WNWN Food Labs, a UK food tech startup, has launched what it claims is the world’s first alt chocolate of its kind. Made using plant-based fermentation techniques, the new alt chocolate is cacao-free, child and slave labor-free, deforestation-free, palm oil-free, caffeine-free, gluten-free, and theobromine-free – so it will not make your dog sick.
“Chocolate has a truly dark side with more than a million child laborers”
Also boasting 80% less CO2 emissions and lower sugar than conventional chocolate, WNWN – pronounced “win-win” – has developed its proprietary fermentation process to transform sustainable plant-based ingredients into alt chocolate that the company claims tastes and melts like conventional chocolate.
WNWN opts for British barley and carob for the base of its cacao-free chocolate, developed with an in-house chocolatier. WNWN also plans to explore how other foods can be future-proofed from changing climates, biodiversity loss, against production monopolies, and poor working conditions, including coffee, tea, and vanilla. The WNWN alt chocolate will be available exclusively from its website from May 18th.
Alt chocolate growth
Research shows the global carob chocolate market size is expected to reach $1.1 billion by 2027, rising at a market growth of 5.5% CAGR during the forecast period, with carob’s various health benefits a key driver. Other companies are pursuing plant cell culture production for chocolate, such as California Cultured which uses cellular agriculture to combat the problems of the conventional chocolate industry.

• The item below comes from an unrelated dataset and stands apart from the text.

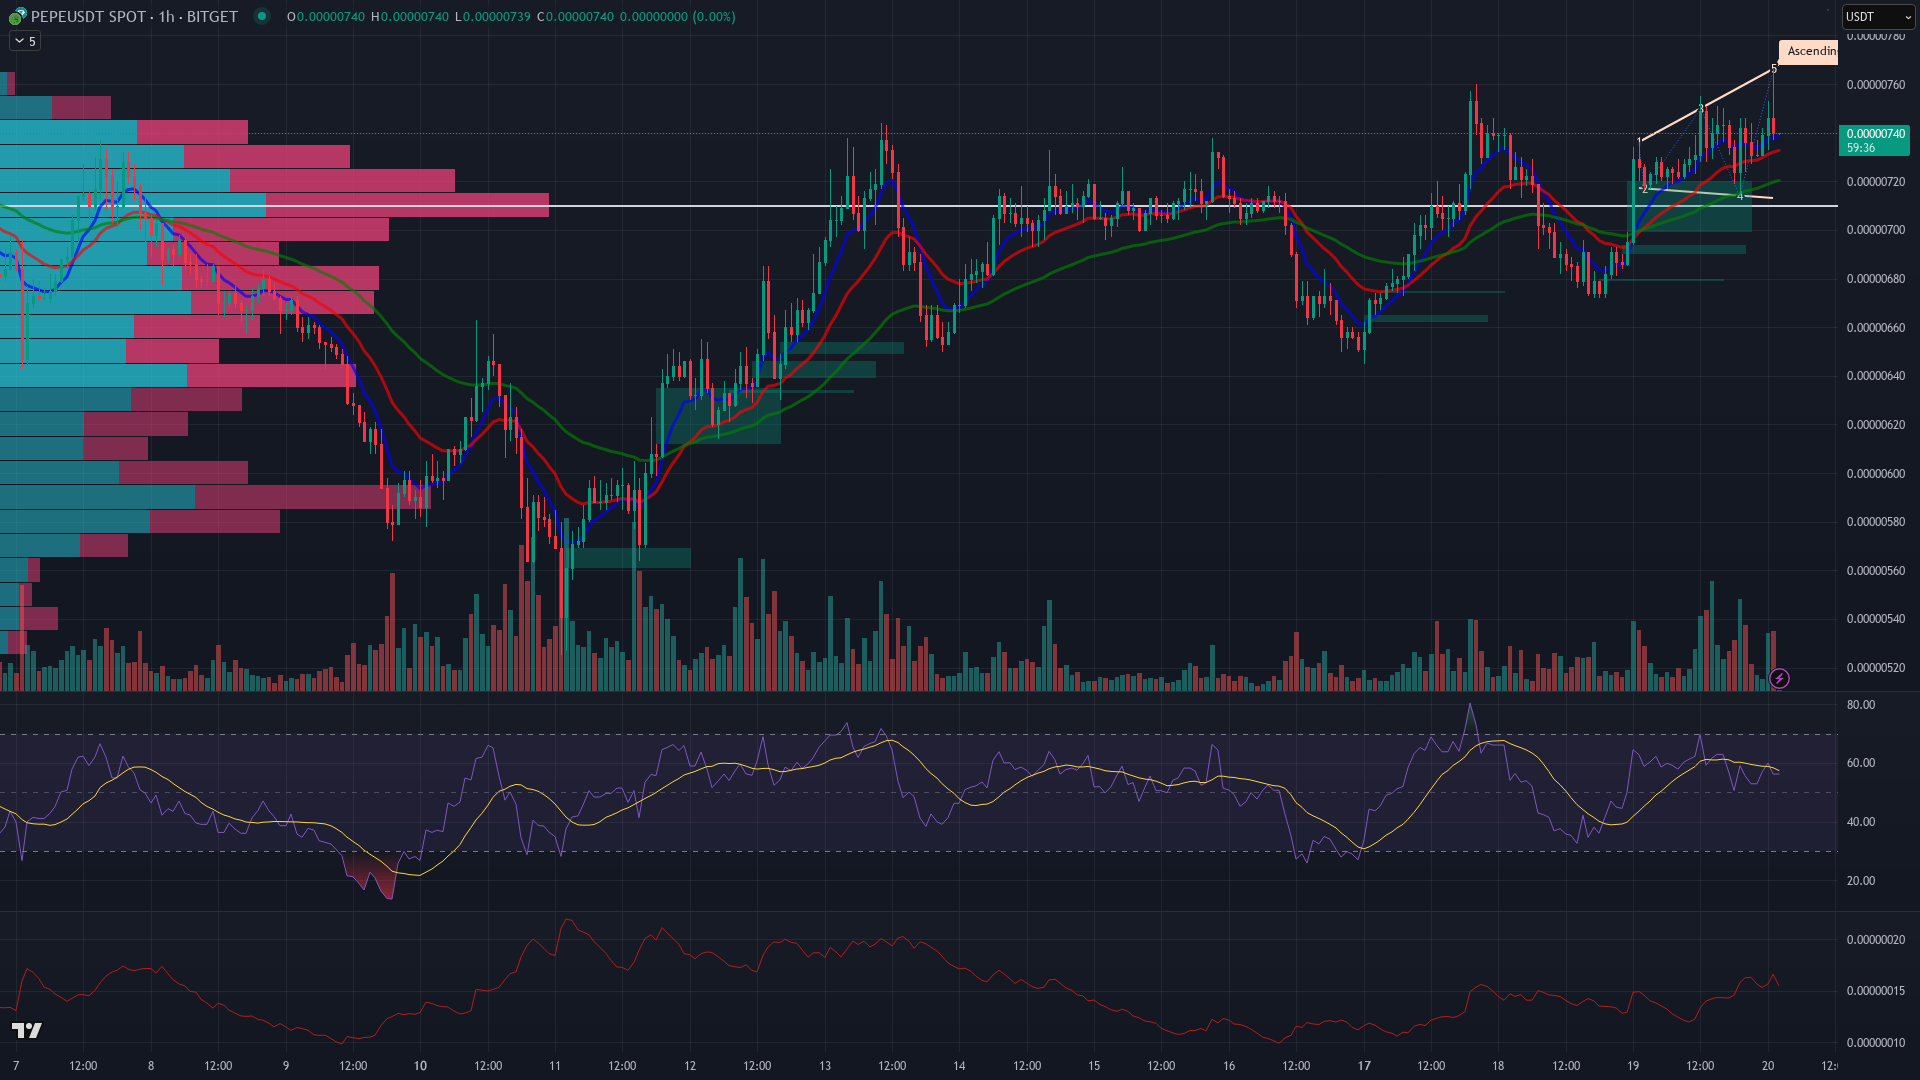
Task: Select wave point 3 marker on chart
Action: pyautogui.click(x=1701, y=108)
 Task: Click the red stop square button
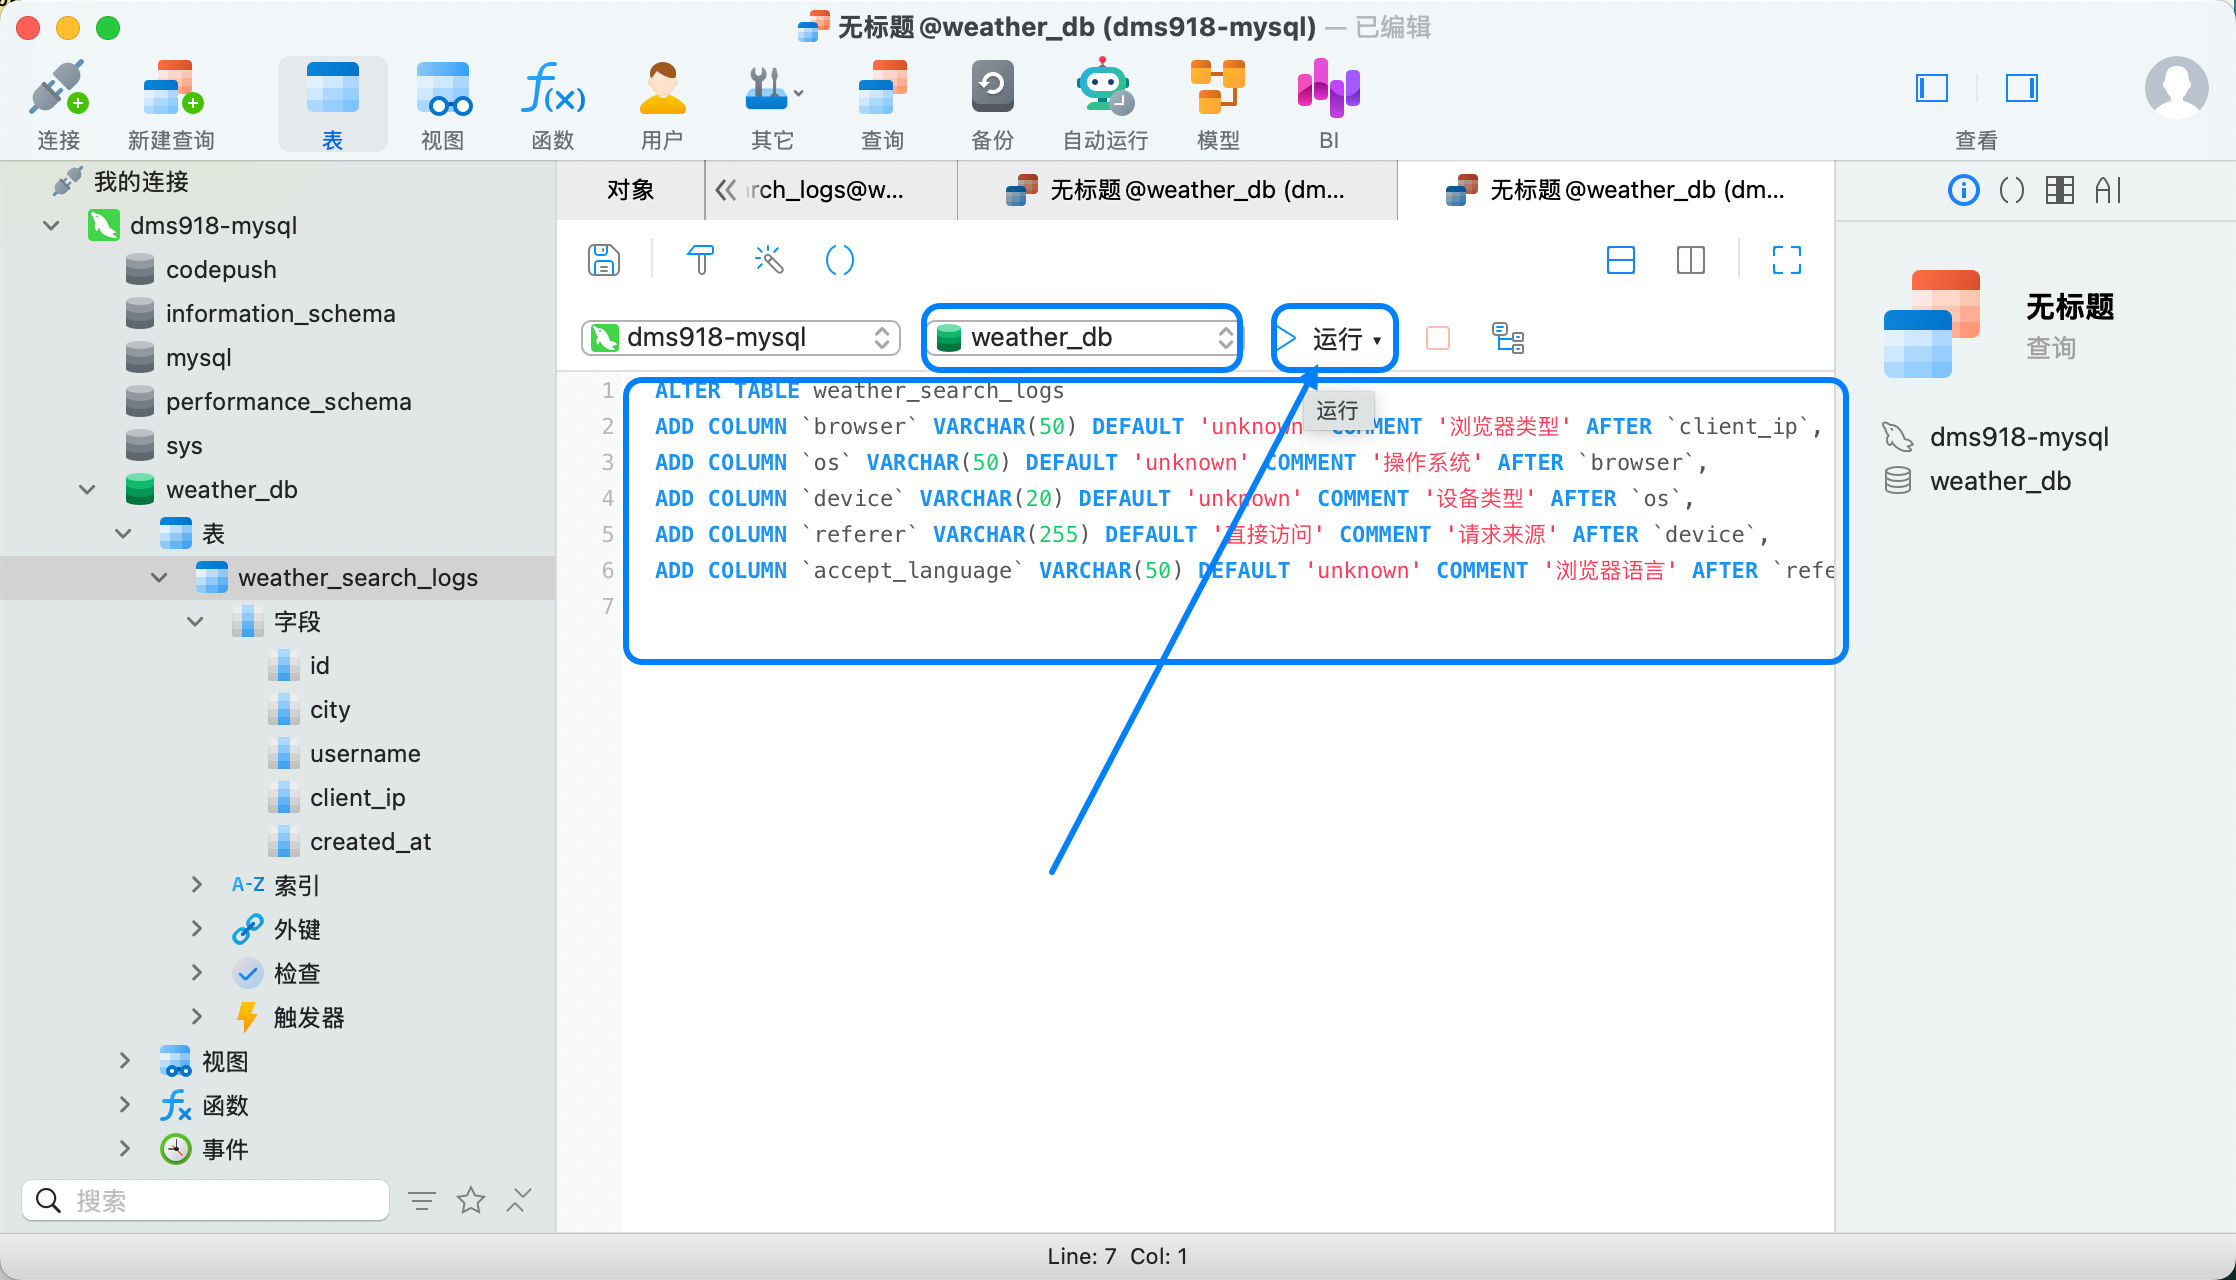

“Chocolate has a truly dark side with more than a million child laborers estimated to work in Ivory Coast and Ghana, where three-quarters of the world’s cacao is grown, and more CO2 emissions pound for pound than cheese, lamb or chicken,” stated WNWN CTO Dr. Johnny Drain. “Using fermentation we’re able to create a suite of the same flavor compounds found in cacao. We can dial up certain aromas and even adjust the acidity to bring out notes found in premium single-origin chocolates.”